We will never get another complete Wu-Tang Clan album, because Old Dirty Bastard lost his battle with addiction in 2004. In the nearly decade and a half since then, members of the group have had a number of public falling outs. Whether arguing over the direction of the more recent albums or legal battles over royalties, there seems to be bad blood amongst the members of this iconic group.
But, as the album said, Wu-Tang is forever. Even if they never gather in the same room again, everyone recognizes how important the cultural impact of the Wu-Tang Clan has been in both music and culture-at-large. And they are still making music. Method Man just released a new single, showing off that in the 25 years since they burst on the scene he’s lost none of his lyrical deftness.
The Wu-Tang Clan represented a shift in hip-hop that was both stylistic and substantive. Despite some missteps, they remain as culturally relevant as ever.

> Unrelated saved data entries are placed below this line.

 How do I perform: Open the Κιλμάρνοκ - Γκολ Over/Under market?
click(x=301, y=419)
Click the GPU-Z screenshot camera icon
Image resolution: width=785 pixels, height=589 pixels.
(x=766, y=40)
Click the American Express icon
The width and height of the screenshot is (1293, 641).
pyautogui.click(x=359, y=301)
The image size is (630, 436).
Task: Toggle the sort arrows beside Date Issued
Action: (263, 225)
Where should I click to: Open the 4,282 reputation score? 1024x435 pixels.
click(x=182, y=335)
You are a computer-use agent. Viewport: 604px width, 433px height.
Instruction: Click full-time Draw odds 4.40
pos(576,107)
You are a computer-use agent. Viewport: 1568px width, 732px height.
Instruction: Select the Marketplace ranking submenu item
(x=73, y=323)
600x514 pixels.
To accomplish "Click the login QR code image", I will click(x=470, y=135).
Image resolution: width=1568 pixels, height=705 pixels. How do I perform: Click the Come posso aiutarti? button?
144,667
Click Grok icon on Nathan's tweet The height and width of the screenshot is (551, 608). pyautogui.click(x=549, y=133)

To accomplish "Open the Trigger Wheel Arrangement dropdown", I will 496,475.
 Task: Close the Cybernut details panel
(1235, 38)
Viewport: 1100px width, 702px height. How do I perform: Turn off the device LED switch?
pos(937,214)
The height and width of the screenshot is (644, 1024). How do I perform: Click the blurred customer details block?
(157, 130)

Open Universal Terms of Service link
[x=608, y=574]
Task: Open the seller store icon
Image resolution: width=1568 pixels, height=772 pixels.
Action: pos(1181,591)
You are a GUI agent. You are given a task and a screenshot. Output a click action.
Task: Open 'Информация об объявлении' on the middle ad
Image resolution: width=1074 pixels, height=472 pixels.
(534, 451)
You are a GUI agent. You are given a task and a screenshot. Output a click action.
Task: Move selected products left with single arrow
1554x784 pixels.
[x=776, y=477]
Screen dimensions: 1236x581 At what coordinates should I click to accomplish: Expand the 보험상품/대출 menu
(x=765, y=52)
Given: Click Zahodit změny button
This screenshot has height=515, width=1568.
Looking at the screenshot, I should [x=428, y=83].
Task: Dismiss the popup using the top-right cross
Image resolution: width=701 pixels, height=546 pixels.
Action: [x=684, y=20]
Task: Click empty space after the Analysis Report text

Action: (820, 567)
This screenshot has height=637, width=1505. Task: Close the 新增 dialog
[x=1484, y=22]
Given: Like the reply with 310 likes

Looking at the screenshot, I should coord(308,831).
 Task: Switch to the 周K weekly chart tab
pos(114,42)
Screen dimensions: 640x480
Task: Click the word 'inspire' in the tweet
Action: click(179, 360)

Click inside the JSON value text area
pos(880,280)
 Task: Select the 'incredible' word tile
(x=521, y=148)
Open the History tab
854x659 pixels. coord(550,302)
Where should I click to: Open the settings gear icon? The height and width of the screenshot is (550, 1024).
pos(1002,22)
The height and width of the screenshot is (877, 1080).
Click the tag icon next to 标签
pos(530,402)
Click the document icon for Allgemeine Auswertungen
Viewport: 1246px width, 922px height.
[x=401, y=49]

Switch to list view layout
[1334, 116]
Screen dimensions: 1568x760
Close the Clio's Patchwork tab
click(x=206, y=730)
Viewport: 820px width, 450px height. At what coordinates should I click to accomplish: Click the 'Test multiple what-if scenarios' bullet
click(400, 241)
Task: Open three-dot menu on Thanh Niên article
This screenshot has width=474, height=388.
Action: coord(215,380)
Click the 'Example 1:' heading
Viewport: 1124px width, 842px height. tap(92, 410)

One of the great things about so-called “gangsta” rap as a work of art was how raw and real its themes and some of the subject matter was. The Wu-Tang Clan had that in their music, but they imbued those stories with an epic scale. It’s music that’s infectious and sticks with you, but also isn’t afraid to challenge its listeners.
In fact, their willingness to take risks pays off as they try to evolve with modern hip-hop. They practically invented a sub-genre, embracing new techniques and legitimizing them. It’s a blessing from icons of hip-hop rather than an aging artist desperately chasing relevance. Wu-Tang is forever.